Hi all,

This is probably a bad subject line for the topic, but I can't think of a better one. I've always heard, between here and on the Postfix list, that delivering directly via LMTP to Cyrus is better than using the deliver wrapper program. I was curious how much of a performance hit there is by using deliver rather than LMTP directly? There's a method to my madness.

Delivering user emails to their personal folders directly via LMTP works fine. However, I seem to need to use deliver, and the ability to arbitrarily set the authentication username, in order to deliver to shared folders. This is because I use a hacked-up scheme to do pseudo-authorization and access controls on my shared folders. Shared folders, in my system, have the format of [EMAIL PROTECTED] where user is the username of the person posting, and folder.name is the shared folder name. Using the deliver wrapper, I can have the authentication name (-a option) to be set to the value of user. And thus I can control the access rights to who can post to what shared folder, rather than the standard scheme of giving the anonymous user posting rights and letting shared folders be a free-for-all. :)

Before we go too far, you're probably saying "what keeps someone from putting any old username in the address, one that is authorized to post to the given folder?". Because post.boards.blah.com has no DNS entry, and emails actually come into the address [EMAIL PROTECTED] . I have a small Postfix policy server program which looks up the user account in LDAP of the sending address and rewrites the address to the [EMAIL PROTECTED] format. Then I have a Postfix transport entry for post.boards to send it to the deliver program with the necessary options. Since this is all done "inside" Postfix's flow of processing, post.boards does not have to exist in DNS, and thus is inaccessible to the outside world.

Anyway... The main problem is that I have found no way to get Postfix to authenticate as an arbitary user over LMTP (e.g. to pull the username from the user+folder address). I can set the Postfix LMTP client to authenticate with SASL... But then Postfix requires a SASL password map, which is impossible because the user account passwords are not stored anywhere in cleartext.

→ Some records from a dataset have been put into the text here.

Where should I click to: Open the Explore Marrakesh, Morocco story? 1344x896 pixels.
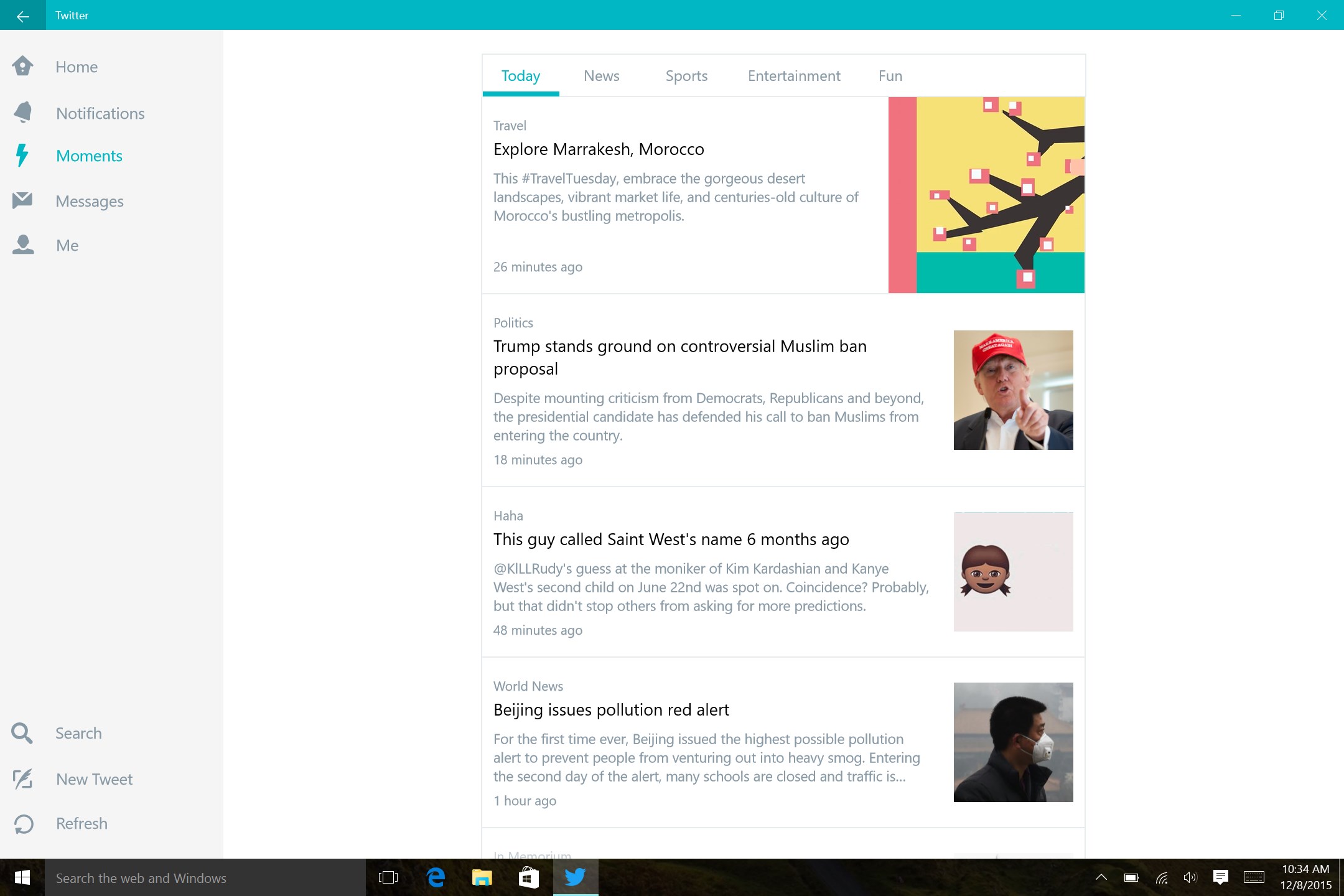[x=599, y=149]
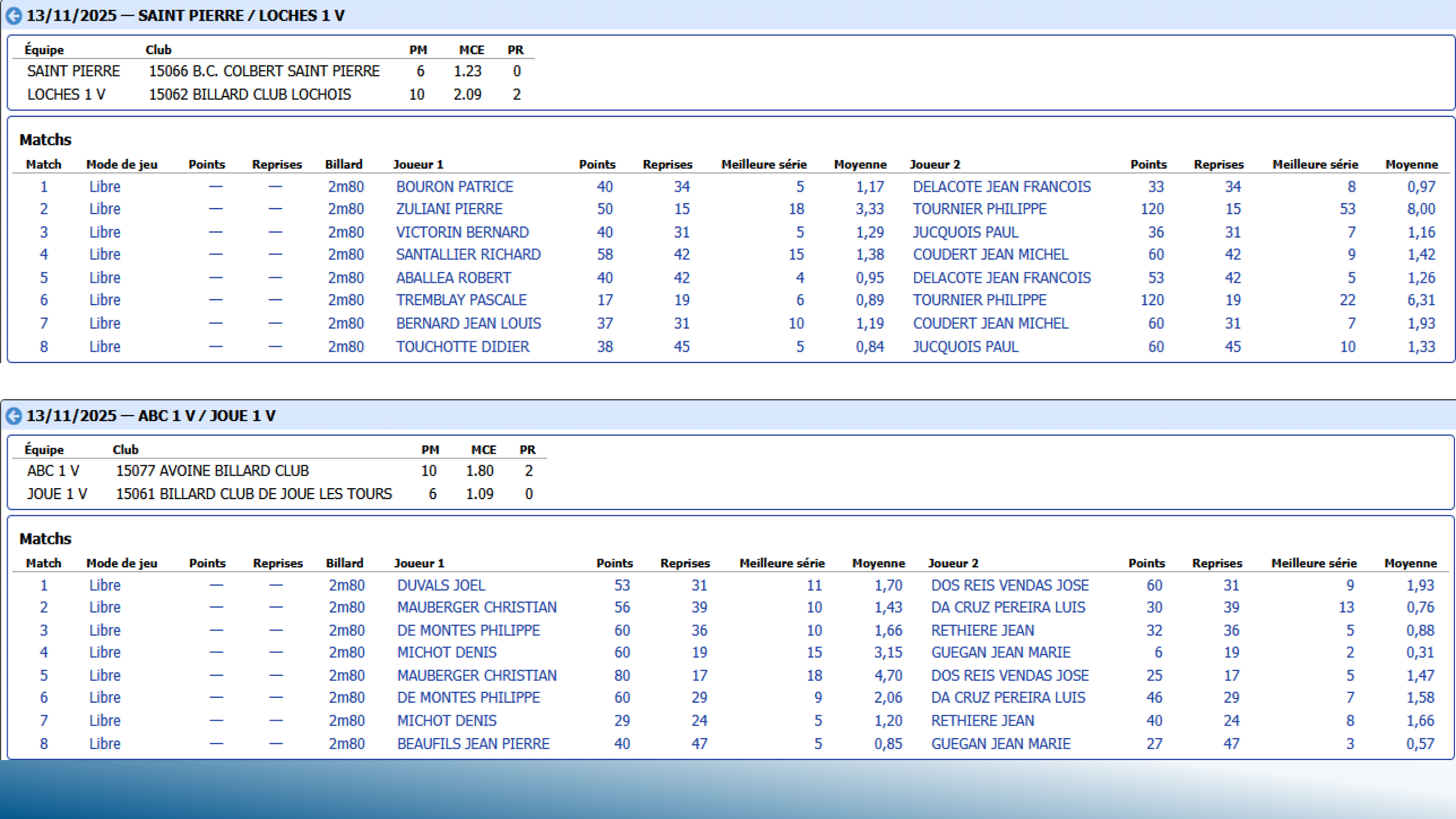1456x819 pixels.
Task: Click Joueur 2 column header in second matches table
Action: point(953,563)
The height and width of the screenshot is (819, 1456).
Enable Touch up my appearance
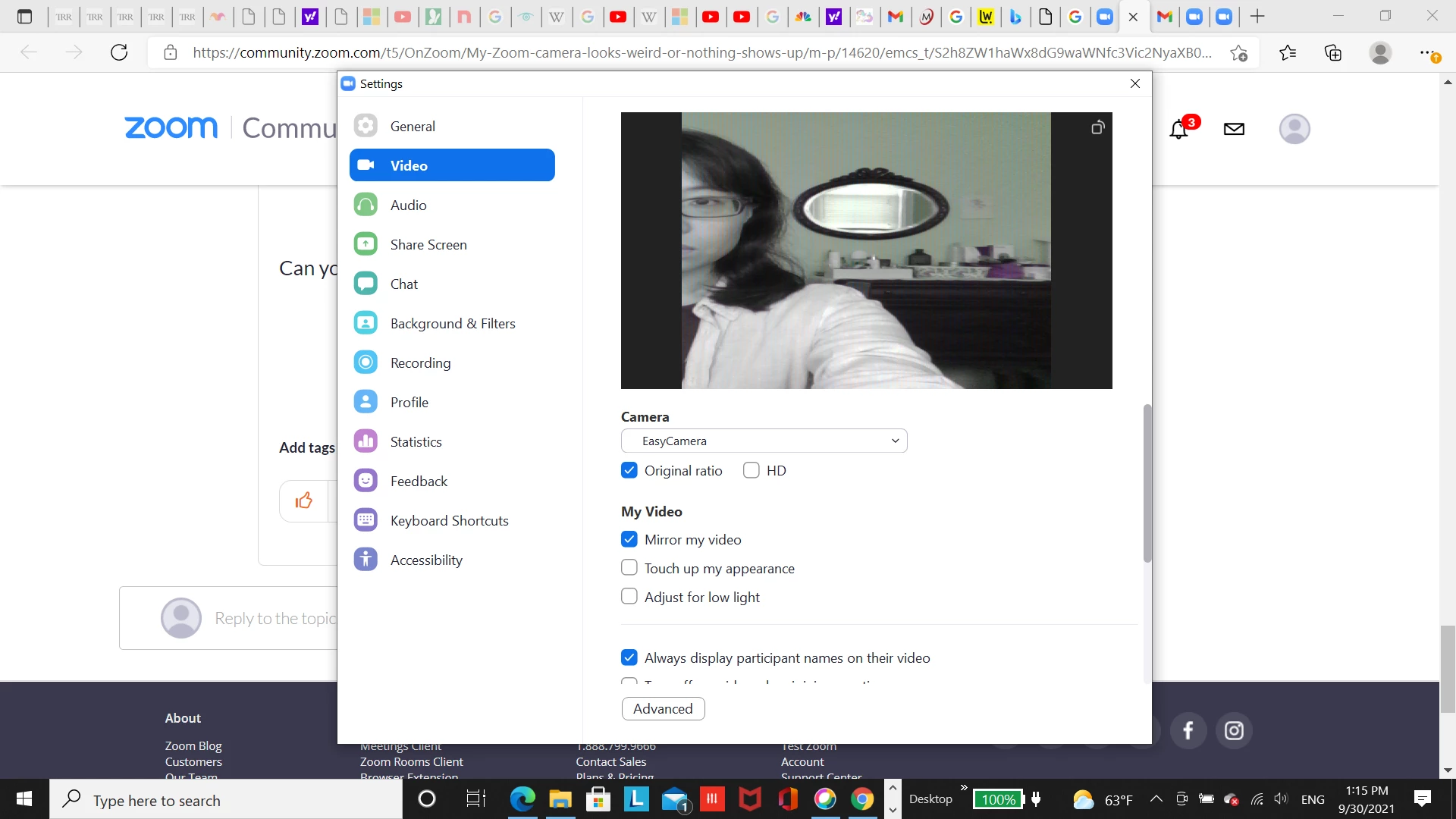[x=629, y=568]
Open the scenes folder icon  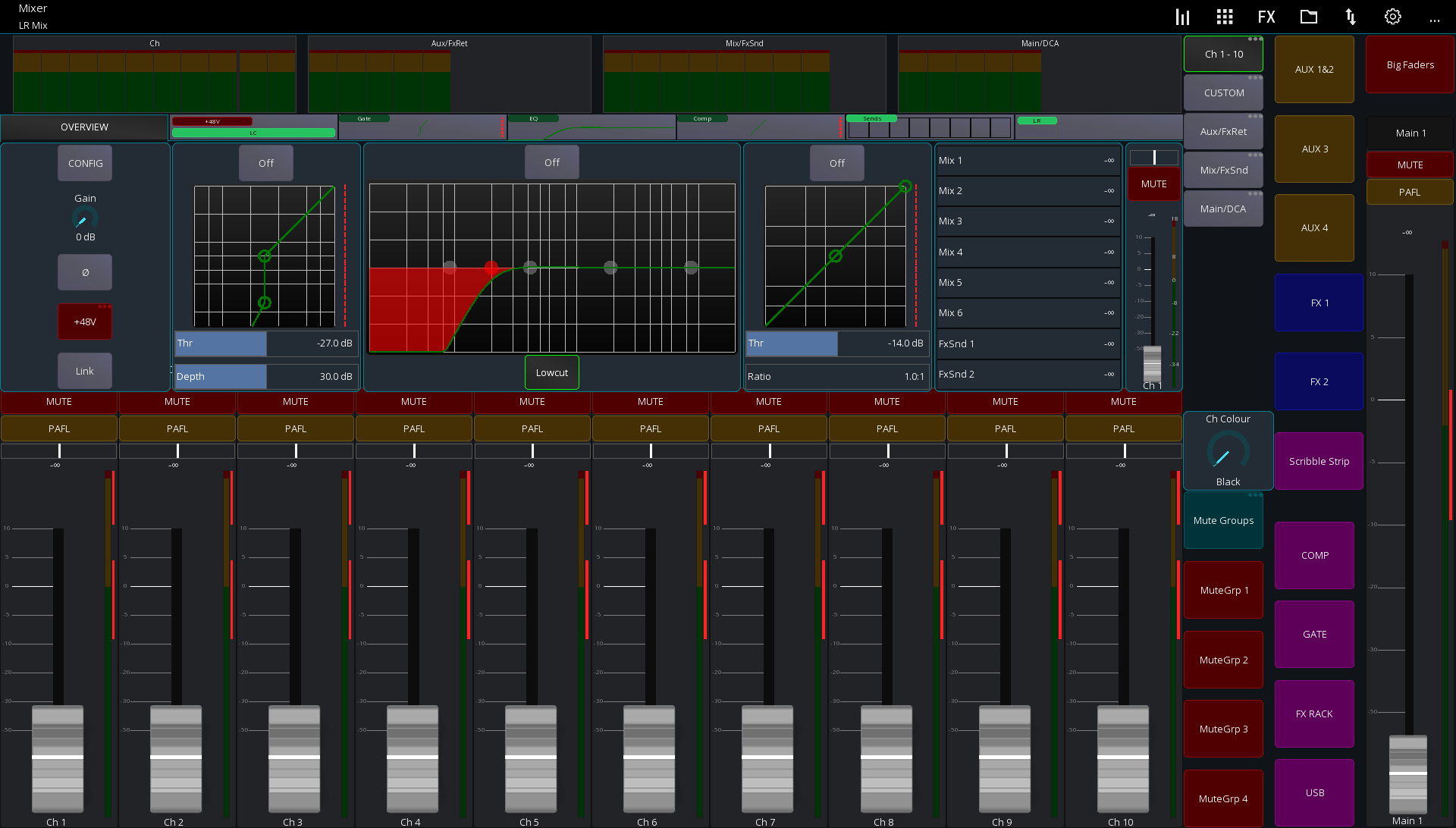pos(1309,16)
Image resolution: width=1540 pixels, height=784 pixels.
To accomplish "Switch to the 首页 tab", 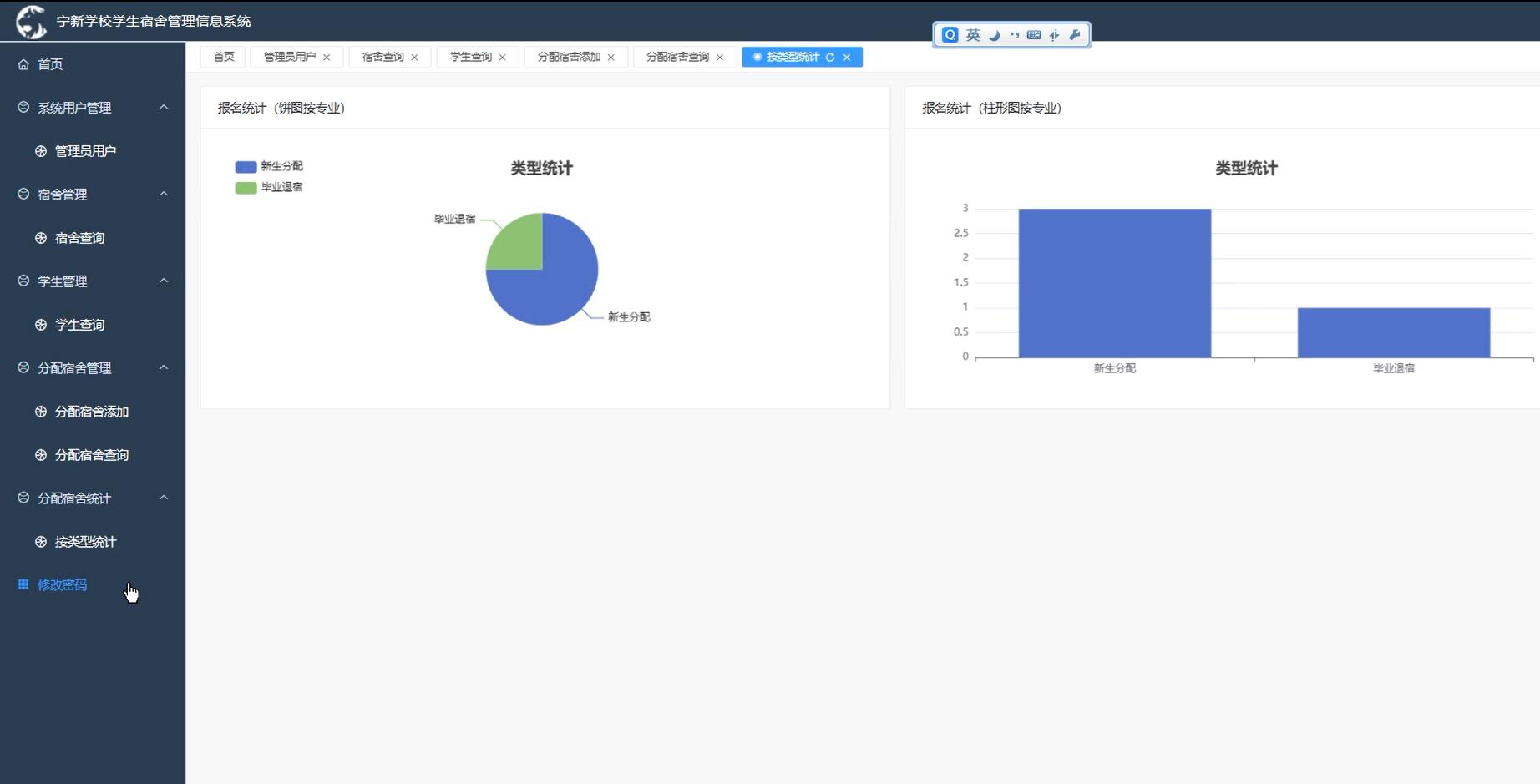I will point(222,57).
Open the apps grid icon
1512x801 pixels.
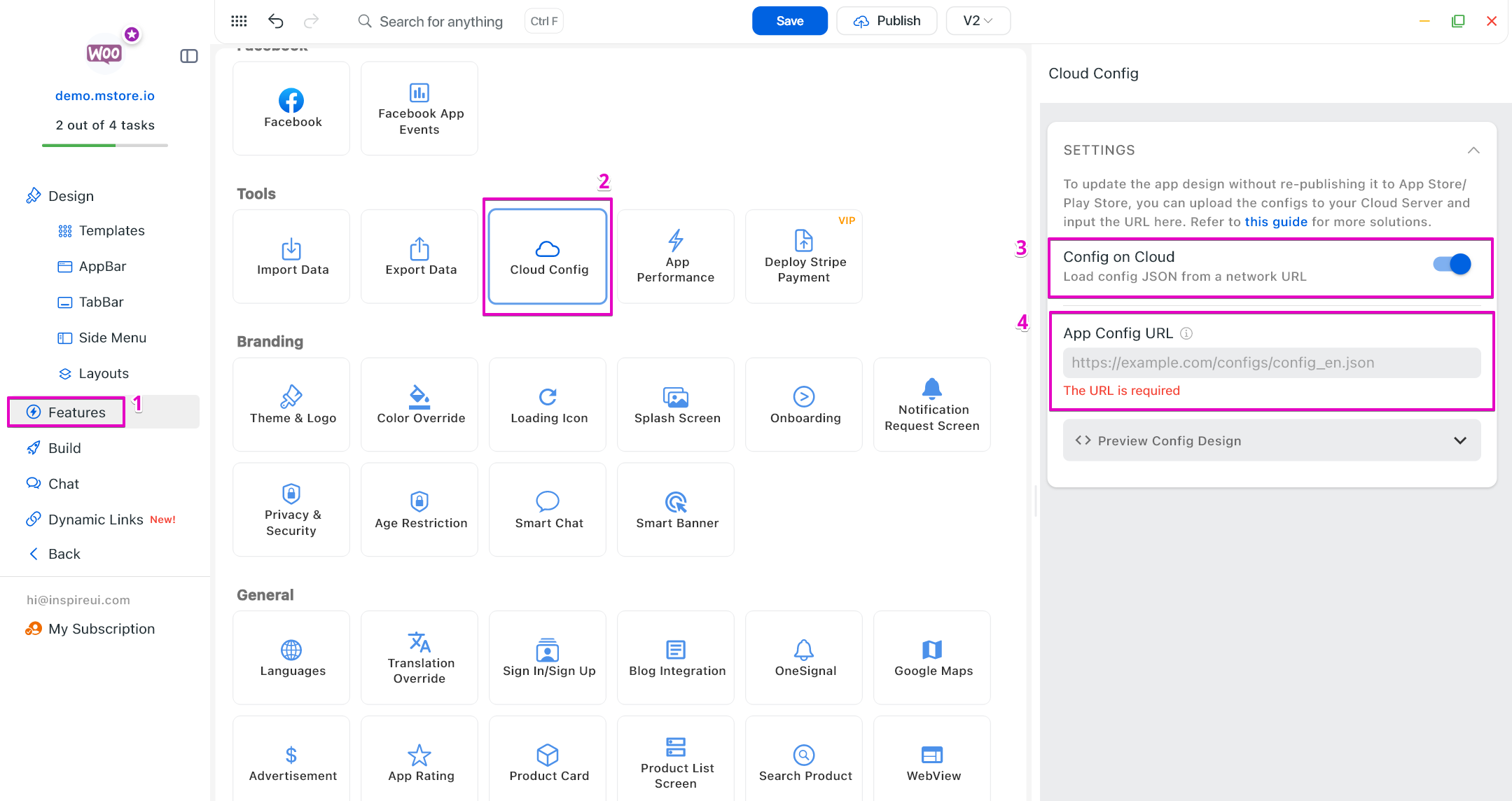[x=239, y=21]
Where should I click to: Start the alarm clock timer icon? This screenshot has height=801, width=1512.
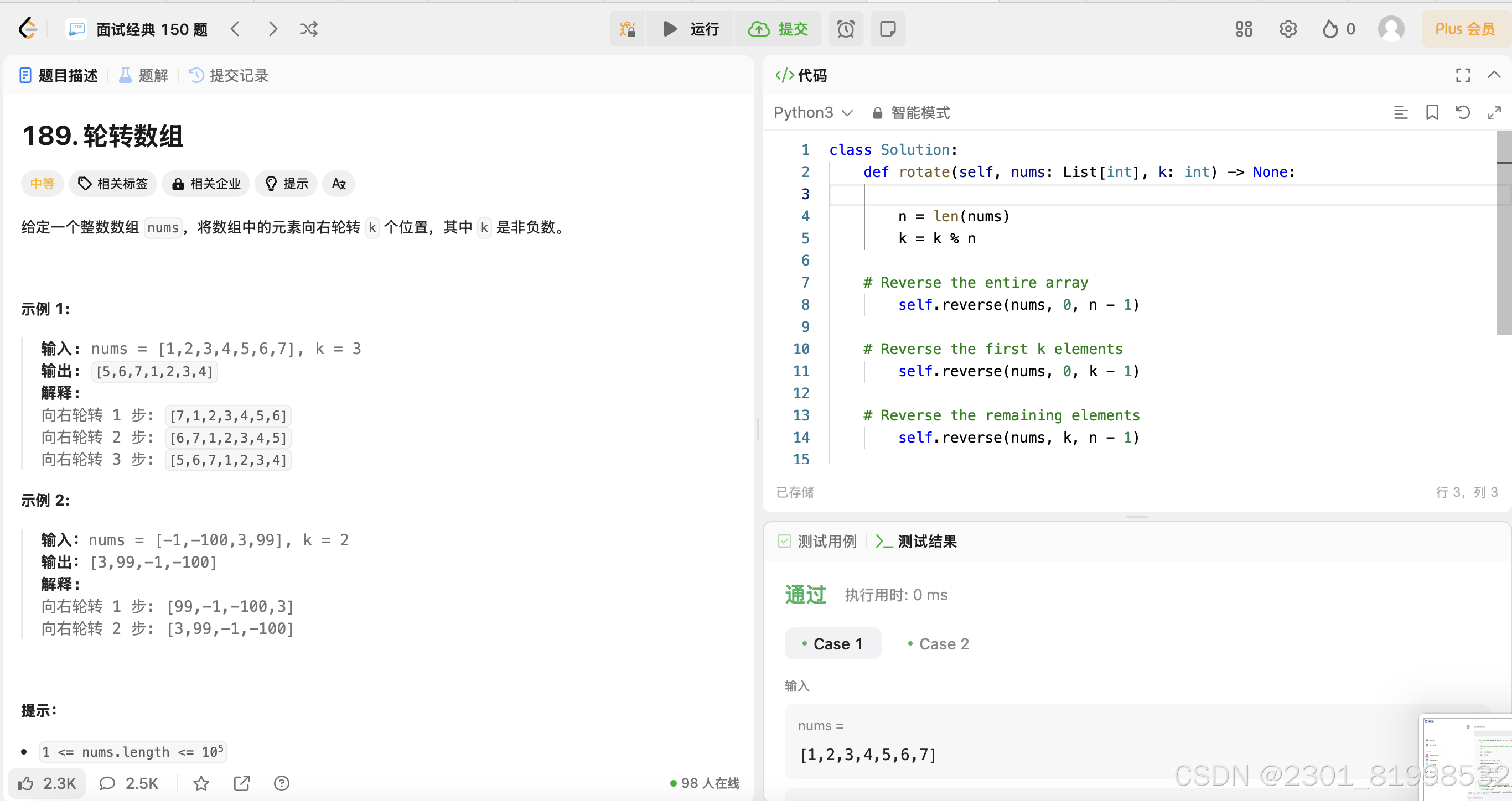pos(845,29)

So it seems I have to use the deliver wrapper in this case, because it somehow magically authenticates to Cyrus as a given user without needing the password (how's it do that? :D). Thus, what kind of performance hit will I see? How many less messages/second or whatever using deliver vs. LMTP directly? This is on a run-of-the-mill P4 2.4 / 512 running FreeBSD 5.3.

Thanks! Sorry for the long-winded explanation of things. Maybe in my rambling some others would like the idea of access-controlled shared folders. I can send code if anyone wants the policy server and my setup. It's a tiny command-line PHP script.